**Instruction**
Print, word for word, the part of the TreeAge matrix algebra thread that begins with the words containing "There is no matrix" and ends with "vary with time.".

## START Text shown

# Matrix algebra within TreeAge?

Hi,

I am new to TreeAge and in the beginning stages of developing a microsimulation model. My plan is to generate transition probabilities (TPs) between 5 states as a function of individual-level characteristics using a multinomial logit model estimated on survey data. The two waves of the survey were conducted three years apart, so the TPs represent 3 year transitions. We intend to use a cycle length of one year, so we need to convert the 3y TPs to 1y TPs by taking the cube root of the 3Y TP matrix. Because the TPs are functions of individual-level characteristics, some of which vary over time, we will need to do this matrix algebra for each individual at each cycle. Is it possible to do such a thing within TreeAge, and would doing so slow the model down to the point where it would be impractical to simulate many individuals over many cycles?

Thanks in advance for any insight you can provide.

• Official comment

There is no matrix exponentiation capability within TreeAge Pro.  You could use Matlab or Python with SciPy to perform cube roots of matrices and then place these derived cohort proportions into the 1 year cycle transition probabilities within TreeAge Pro model.

We are considering integration with Python/SciPy in the future.  Currently TreeAge Pro uses a simpler Python for Java which does not support these more complex functions.

With all that said, finding matrix roots is only applicable under assumption that all of the transitions between states are exponential (constant rates).  Which may or may not be appropriate for the phenomenon you are planning to model as you indicate they vary with time.

A much more likely scenario is that some or all of the transition are not exponential and should be modeled with some parametric distribution (Weibull, GeneralizedGamma, etc) or even with empirical Kaplan-Meier curve.  In such case applying Matrix root finding technique will result in bias.  The correct approach is to model these transitions individually and then establish a "short enough" cycle length for your model so that simulated results match the observed state of the cohort at the 2 points in time. (I guess more detail state to state survival analysis is not available?)

Fitting an appropriate distribution and and finding correct parameters in order to match the observed cohort state is really a different problem of searching the parameter space for a minimal error.  This would also be computationally expensive and there is no way to do that directly within TreeAge Pro.  An external code in Java or VB Excel could be written to set parameters of TreeAge Pro model run the analysis collect that data and then bring the results back into Java or VB to calculate the error and then select next set of values for the parameters.  Ideally using some well known optimization algorithm (e.g. simulated annealing, gradient descent, etc.).  In any event this is computationally intensive and prone to getting stuck in a "local minimum".

## END Text shown
## START Recorded data

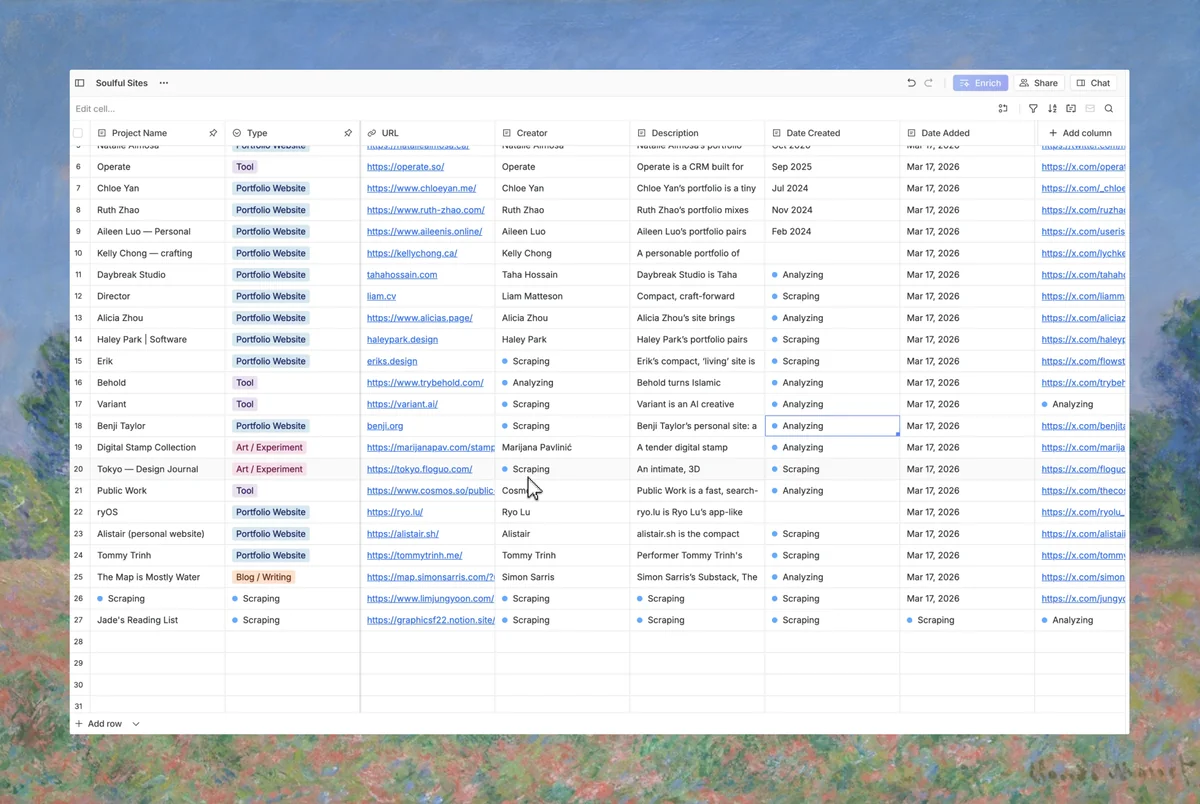Click the pin icon on Type column
The image size is (1200, 804).
(348, 133)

## END Recorded data

**Written solution**
There is no matrix exponentiation capability within TreeAge Pro.  You could use Matlab or Python with SciPy to perform cube roots of matrices and then place these derived cohort proportions into the 1 year cycle transition probabilities within TreeAge Pro model.

We are considering integration with Python/SciPy in the future.  Currently TreeAge Pro uses a simpler Python for Java which does not support these more complex functions.

With all that said, finding matrix roots is only applicable under assumption that all of the transitions between states are exponential (constant rates).  Which may or may not be appropriate for the phenomenon you are planning to model as you indicate they vary with time.